Figure 3. Minimum univariate SNP association p-value for each SNP block.

Figure 3

SNP block ranks are based on GIANT data using our novel approach while the minimum univariate SNP association p-values were taken from GIANT (a,c) or calculated in HRS (b,d) for BMI (a,b) and height (c,d). The median SNP block size was 250 Kb (i.e. 85–95 SNPs).

Analysis of known linkage peaks

A unique application of our method is the estimation of genetic variance over extended genomic regions using summary association statistics. We therefore tested the hypothesis that previously identified linkage peaks are enriched for regional associations. Based on results from the largest linkage study of height and BMI, three peaks with suggestive (LOD>2.0) evidence of linkage in Europeans were identified, all for height21. The only peak with LOD > 3.0 showed a significant (p = 0.002) enrichment in regional association within a distance of +/−7.5 Mb from the linkage marker, corresponding to an estimated excess regional genetic variance of 0.0044 over the genome-wide average (Table 2). Upon a closer inspection, the region encompasses several sub-regions with genome-wide significant associations.

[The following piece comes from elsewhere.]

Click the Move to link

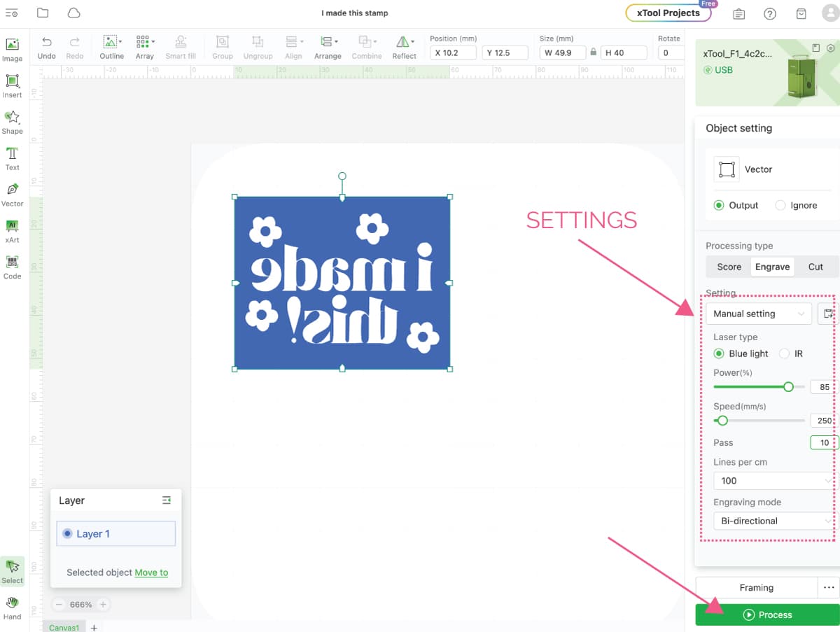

Table 2. Excess regional genetic variance at three suggestive (LOD > 2.0) linkage peaks for height using GIANT summary association statistics.

Chr. Peak Marker LOD Score Excess genetic variance 95% CI Upper limit 95% CI lower limit p-value
11 D11S2000 2.74 −0.0021 0.0002 −0.0044 0.07
12 D12S1301 2.07 −0.0005 0.0014 −0.0024 0.61
15 D15S655 3.00 0.0044 0.0072 0.0017 0.002

Regional genetic variance was calculated within +/−7.5 Mb of each peak marker and compared to genome-wide average for regions of equivalent size. P-values are two-sided.

Discussion

We propose a novel method to estimate regional genetic variance from summary association statistics. Using this method, we confirmed a major role of regional associations in complex trait heritability, whereby the aggregation of genetic associations contributes disproportionately to phenotypic variance. Selecting the top SNP blocks from the GIANT meta-analysis, we showed that 25% of the genome is responsible for up to 0.94 and 0.83 of BMI and height genetic variance. A large proportion of these blocks had unremarkable minimum univariate p-values, suggesting the presence of multiple weak associations underlies their impact on phenotypic variance, especially for BMI. The concentration of genetic associations within these regions supports the existence of critical nodes in the genetic regulation of complex traits such as height and BMI, with implications not only for association testing but also for population genetics and natural selection. These results also suggest that a combination of strong genetic associations and regional associations contribute to complex traits variance, with the relative proportions varying across traits. For instance, a higher proportion of genetic variance was found in the top 25% blocks for BMI yet these blocks had less significant minimum univariate p-value than height.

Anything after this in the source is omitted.